Whether in the halls of Congress or in town hall meetings, the debate should not be whether Congress keeps its hands off Medicare, but how it should regulate Medicare—and do it in the way that provides the maximum benefits to the public, said Eugene Steuerle, vice president with the Peter G. Peterson Foundation, at a conference held Thursday by the journal Health Affairs to address healthcare reform.

The fact remains that "Medicare and health spending are on an unsustainable path," said Steuerle, an economist. However, no major Medicare reform currently is on the table as part of healthcare reform—nor is it really likely to appear during 2009.

For the most part, Medicare reforms that are being discussed under healthcare reform are "fairly modest," with most of them relating to providing information that might be to control costs later, he said. However, next year may be a different story when Congress realizes it is going to have to start addressing these deficit issues, he said.

What is fact is that the tax rate that's required to support Medicare is creeping up, Steuerle said. For instance, in 1975, the rate was about 2%, and in 1990 it was 4%. By 2010, it will reach 7%, and in another 20 years, it could jump to about 14% at current rates. With no changes by Congress, that would mean that it would take almost the entire Social Security tax rate (now 15%) just to pay for Medicare alone.

On another note, in the midst of the healthcare debate, "you hear so many people correctly say: 'This looks more like a sick care system than a healthcare system,'" said Darrell Kirch, MD, president and CEO of the Association of American Medical Colleges in Washington, DC.

"The colleagues that I speak with know that being paid to intervene when illnesses have gone too far is not what they went to medical school to do," Kirch said.
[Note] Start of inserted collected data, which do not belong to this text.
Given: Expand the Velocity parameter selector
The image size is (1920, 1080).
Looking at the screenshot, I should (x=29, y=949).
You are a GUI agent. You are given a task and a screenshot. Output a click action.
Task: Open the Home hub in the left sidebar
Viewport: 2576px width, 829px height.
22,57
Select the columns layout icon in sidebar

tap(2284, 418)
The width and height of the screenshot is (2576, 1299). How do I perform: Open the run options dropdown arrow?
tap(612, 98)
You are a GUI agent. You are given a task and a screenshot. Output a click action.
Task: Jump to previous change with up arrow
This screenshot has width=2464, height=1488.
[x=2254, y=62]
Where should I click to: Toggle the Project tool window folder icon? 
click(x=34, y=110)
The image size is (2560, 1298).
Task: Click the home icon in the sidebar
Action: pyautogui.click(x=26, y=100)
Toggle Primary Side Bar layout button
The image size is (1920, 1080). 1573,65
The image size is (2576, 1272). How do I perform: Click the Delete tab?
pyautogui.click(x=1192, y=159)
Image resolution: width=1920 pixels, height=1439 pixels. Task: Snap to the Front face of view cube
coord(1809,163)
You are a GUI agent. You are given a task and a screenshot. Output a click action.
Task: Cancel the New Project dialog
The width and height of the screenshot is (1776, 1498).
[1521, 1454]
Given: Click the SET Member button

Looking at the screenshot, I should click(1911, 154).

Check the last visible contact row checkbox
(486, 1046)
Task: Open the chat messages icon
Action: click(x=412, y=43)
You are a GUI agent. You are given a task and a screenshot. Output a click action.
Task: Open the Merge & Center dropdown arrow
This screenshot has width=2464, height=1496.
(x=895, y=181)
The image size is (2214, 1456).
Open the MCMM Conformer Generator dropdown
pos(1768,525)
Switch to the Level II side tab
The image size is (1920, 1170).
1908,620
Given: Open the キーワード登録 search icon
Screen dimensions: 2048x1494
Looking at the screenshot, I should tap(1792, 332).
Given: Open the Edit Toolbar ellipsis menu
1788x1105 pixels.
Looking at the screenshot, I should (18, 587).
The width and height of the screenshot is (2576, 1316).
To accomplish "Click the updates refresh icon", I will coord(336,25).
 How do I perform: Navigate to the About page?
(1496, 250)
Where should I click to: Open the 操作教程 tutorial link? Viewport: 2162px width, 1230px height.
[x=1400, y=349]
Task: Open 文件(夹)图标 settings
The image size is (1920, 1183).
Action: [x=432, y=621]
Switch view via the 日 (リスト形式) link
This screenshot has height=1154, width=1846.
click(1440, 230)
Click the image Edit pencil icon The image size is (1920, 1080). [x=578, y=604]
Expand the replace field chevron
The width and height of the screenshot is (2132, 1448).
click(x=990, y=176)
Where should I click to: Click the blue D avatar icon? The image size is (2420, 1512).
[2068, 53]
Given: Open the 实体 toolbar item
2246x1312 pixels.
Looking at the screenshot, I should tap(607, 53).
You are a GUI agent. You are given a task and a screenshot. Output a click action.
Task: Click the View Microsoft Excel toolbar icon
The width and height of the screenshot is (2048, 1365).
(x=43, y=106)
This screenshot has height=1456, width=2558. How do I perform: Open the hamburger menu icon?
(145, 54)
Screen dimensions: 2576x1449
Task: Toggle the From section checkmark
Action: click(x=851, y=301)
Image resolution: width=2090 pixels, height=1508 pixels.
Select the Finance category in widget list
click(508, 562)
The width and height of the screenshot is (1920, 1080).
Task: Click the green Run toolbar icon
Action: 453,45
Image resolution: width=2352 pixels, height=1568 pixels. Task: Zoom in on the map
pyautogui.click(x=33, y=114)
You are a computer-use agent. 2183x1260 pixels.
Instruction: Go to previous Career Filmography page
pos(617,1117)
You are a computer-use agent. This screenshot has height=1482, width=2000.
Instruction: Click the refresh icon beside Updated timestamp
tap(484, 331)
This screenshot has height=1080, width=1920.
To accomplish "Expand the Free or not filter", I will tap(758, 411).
Many of these colleagues say that they are ready to consider alternative payment method and to start focusing on value and outcomes—as opposed by volume. However, this is "unfortunately being talked about only peripherally in this debate," he said.

One issue that has become controversial in the healthcare debate is end-of-life care. Christine Cassel, MD, president and CEO of the American Board of Internal Medicine, has found this ironic in a way.

Through working with patients, Cassel has found that many people want to have a sense of control and dignity and they are concerned about being burdens on a family--both financially and emotionally.

Jerald Winakur, MD, a geriatrician, who also teaches at the Center for Medical Humanities and Ethics at the University of Texas Health Science Center at San Antonio, said none of the proposals are suggesting that "doctors substitute advance care planning for medical care."

"No one is proposing death panels or outside experts to decide who lives and dies. I would not be a part of such a system nor would any physician I know," he said.

But of the flip side, "any system that refuses to reward the work of healthcare professionals for doing advance care planning and conferencing with families during difficult times is pre-ordained to be cold and bureaucratic, sterile, and unempathetic," Winakur said. "It will subject our frail elderly and anyone who finds him or herself with an end-stage disease at the end of their lives to inappropriate, unnecessarily expensive, and possible futile care."